▸ **What is required**:
From the entries below, return exactly the lines beginning at the one that contains "The width and height of the screenshot is (1521, 691)." and ending at the one that contains "Click the Италия", both of them included, and only those lines.

Stored data entries:
↓↓↓

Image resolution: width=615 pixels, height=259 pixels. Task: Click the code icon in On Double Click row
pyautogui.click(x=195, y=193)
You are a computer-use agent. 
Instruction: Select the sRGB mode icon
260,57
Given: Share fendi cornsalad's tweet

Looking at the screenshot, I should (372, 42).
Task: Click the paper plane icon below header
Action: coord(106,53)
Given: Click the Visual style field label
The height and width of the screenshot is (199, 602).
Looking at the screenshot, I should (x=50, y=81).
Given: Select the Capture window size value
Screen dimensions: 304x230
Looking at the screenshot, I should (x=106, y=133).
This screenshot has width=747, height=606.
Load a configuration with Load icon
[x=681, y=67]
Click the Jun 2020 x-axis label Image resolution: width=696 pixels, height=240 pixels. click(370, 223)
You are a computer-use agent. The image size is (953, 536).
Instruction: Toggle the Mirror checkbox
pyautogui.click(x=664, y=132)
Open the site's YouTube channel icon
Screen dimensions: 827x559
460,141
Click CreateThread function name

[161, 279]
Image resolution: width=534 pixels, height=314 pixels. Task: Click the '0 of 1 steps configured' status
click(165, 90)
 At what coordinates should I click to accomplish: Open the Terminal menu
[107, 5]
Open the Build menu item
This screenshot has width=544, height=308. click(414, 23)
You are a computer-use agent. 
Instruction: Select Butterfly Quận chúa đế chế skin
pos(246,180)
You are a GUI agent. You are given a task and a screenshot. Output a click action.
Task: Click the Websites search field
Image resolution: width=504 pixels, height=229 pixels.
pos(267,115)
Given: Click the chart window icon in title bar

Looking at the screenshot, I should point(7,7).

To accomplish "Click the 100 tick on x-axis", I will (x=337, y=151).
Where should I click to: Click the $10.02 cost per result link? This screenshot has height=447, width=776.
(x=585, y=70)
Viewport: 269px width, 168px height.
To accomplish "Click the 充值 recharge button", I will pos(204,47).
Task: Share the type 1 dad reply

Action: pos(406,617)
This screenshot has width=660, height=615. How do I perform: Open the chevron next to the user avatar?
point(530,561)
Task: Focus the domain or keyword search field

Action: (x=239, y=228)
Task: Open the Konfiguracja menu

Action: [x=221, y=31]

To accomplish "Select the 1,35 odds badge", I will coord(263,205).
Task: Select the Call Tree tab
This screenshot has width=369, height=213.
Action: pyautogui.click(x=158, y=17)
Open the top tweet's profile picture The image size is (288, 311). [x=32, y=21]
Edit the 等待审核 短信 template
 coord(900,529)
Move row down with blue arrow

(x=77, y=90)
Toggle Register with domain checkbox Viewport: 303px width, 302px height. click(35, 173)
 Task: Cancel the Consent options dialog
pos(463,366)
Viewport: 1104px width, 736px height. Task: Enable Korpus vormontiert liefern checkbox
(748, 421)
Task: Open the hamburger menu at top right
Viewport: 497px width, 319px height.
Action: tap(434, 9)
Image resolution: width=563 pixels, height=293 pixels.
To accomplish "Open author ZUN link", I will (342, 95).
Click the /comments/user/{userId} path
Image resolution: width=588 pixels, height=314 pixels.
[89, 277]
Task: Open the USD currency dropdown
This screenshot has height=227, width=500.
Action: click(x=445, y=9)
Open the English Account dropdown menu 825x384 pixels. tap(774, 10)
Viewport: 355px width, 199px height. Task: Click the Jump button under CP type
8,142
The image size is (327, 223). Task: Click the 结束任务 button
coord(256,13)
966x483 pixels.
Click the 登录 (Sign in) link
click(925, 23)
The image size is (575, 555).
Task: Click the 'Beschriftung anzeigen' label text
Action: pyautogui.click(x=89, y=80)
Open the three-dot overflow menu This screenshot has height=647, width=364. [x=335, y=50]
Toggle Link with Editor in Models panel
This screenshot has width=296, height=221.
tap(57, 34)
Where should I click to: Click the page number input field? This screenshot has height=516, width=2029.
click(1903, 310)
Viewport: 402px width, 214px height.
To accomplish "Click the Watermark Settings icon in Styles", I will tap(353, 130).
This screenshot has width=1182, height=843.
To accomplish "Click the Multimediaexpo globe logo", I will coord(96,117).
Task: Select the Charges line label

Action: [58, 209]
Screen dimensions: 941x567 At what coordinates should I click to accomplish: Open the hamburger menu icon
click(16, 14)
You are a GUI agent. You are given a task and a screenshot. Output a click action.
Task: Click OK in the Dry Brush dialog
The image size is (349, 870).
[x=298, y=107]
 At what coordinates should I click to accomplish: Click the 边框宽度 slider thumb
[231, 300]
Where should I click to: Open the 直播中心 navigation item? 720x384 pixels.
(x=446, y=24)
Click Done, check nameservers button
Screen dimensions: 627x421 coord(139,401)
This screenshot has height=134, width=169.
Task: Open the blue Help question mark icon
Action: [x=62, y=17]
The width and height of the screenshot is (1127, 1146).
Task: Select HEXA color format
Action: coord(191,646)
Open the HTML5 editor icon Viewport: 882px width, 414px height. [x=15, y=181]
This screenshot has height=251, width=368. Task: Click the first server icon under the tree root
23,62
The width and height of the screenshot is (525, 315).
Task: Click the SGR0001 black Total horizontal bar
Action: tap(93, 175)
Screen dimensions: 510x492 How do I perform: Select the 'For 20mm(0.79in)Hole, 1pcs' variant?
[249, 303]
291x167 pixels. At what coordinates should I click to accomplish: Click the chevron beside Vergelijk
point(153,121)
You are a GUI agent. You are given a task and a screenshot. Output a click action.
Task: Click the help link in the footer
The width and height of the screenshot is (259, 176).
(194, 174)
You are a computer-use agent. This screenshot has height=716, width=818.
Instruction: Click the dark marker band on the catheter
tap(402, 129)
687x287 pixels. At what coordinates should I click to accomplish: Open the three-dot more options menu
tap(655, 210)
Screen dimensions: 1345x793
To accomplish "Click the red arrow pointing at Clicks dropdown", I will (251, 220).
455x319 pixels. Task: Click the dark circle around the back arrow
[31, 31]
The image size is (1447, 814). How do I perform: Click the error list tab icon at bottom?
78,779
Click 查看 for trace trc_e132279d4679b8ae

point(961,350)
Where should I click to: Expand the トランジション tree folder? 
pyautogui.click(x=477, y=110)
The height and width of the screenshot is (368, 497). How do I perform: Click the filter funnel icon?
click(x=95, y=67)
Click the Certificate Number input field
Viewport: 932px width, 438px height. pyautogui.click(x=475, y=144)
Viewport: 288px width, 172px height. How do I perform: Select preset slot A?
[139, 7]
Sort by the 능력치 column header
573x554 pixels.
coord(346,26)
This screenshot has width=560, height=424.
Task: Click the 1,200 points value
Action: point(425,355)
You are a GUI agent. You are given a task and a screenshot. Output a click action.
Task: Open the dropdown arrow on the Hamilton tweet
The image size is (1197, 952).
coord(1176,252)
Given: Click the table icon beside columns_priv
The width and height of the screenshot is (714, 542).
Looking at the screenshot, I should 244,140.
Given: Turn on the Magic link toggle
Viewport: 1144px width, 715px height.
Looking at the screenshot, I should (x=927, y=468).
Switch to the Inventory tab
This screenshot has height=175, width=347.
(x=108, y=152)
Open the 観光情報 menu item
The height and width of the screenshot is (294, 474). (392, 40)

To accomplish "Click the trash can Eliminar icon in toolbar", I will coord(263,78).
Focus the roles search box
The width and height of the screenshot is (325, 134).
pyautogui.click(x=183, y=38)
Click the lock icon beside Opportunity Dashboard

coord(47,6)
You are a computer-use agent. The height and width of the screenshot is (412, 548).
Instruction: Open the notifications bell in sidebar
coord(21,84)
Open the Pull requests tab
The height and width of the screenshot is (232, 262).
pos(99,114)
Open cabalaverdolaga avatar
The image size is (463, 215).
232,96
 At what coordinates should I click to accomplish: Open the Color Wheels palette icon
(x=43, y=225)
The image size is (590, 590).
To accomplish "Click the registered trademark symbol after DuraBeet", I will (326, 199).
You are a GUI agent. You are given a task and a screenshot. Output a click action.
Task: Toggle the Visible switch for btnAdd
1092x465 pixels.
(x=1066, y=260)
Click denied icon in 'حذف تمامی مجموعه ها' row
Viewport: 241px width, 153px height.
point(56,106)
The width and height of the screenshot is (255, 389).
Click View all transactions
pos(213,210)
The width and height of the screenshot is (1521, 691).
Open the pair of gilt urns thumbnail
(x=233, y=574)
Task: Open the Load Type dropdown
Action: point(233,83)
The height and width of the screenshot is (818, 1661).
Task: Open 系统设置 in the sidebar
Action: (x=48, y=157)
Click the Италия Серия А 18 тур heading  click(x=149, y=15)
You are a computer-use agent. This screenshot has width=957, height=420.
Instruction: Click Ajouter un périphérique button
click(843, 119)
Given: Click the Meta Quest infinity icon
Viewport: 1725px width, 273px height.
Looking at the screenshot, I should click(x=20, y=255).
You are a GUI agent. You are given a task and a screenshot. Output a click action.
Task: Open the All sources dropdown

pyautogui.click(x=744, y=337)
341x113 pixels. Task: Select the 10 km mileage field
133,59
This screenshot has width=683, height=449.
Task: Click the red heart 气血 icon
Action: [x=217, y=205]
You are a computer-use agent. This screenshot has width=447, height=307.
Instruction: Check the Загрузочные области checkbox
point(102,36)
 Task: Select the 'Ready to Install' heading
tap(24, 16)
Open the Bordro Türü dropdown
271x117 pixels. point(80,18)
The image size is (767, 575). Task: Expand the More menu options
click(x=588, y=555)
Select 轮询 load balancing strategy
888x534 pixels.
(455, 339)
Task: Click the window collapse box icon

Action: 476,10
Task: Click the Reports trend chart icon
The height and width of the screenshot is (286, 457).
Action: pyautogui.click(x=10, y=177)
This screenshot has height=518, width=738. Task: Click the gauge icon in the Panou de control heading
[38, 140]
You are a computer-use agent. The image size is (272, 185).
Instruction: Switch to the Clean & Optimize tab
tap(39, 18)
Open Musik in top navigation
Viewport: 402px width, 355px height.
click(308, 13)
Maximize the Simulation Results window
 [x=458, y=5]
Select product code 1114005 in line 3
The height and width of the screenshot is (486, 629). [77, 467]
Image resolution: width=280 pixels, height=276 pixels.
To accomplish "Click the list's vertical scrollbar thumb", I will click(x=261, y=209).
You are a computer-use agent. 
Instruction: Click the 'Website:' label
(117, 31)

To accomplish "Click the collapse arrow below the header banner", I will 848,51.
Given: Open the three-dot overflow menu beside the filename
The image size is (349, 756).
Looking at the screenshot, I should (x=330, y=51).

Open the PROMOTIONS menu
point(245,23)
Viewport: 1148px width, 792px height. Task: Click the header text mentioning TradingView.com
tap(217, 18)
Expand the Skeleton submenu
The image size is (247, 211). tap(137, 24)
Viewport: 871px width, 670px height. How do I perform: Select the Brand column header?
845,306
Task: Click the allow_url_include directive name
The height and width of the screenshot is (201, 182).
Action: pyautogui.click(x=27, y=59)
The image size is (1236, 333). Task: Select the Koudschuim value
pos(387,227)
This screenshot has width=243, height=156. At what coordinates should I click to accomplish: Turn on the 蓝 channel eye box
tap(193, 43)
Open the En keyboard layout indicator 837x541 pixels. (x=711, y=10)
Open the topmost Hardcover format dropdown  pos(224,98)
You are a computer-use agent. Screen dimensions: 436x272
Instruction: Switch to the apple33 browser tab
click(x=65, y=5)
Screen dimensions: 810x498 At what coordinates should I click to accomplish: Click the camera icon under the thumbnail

↑↑↑

▸ **Completed task**:
The width and height of the screenshot is (1521, 691).
Open the pair of gilt urns thumbnail
(x=233, y=574)
Task: Open the Load Type dropdown
Action: point(233,83)
The height and width of the screenshot is (818, 1661).
Task: Open 系统设置 in the sidebar
Action: (x=48, y=157)
Click the Италия Серия А 18 тур heading  click(x=149, y=15)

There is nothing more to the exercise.